* Required work: List every line of the listing below that contains the string "label", treating uppercase and lowercase as different.

(Recorded data)

⁂

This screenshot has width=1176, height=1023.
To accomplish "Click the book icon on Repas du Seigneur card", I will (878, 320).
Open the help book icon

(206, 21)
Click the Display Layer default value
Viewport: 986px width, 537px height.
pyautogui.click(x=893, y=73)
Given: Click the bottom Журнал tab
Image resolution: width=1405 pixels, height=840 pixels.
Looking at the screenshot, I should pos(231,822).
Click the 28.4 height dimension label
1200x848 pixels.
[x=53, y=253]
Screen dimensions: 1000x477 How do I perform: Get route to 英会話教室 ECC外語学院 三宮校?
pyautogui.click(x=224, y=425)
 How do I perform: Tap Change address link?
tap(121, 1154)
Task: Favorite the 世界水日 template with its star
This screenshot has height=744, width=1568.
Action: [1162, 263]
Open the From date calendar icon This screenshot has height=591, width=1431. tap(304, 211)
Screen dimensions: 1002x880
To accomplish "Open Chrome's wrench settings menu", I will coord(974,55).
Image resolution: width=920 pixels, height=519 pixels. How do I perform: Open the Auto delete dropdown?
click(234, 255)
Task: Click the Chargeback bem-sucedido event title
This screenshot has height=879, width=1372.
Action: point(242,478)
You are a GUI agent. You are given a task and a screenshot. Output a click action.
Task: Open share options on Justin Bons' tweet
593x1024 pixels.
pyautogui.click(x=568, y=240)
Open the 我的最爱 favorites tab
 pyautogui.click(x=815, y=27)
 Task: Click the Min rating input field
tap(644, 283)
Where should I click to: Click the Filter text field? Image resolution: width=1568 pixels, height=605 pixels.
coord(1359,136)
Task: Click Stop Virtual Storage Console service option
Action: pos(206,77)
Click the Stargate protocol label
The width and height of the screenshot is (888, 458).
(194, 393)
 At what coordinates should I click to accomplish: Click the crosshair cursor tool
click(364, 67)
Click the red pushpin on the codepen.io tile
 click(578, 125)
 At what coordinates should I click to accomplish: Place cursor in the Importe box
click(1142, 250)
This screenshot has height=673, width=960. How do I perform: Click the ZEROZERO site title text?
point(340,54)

⁂

* Solved exercise:
Click the 28.4 height dimension label
Click the Stargate protocol label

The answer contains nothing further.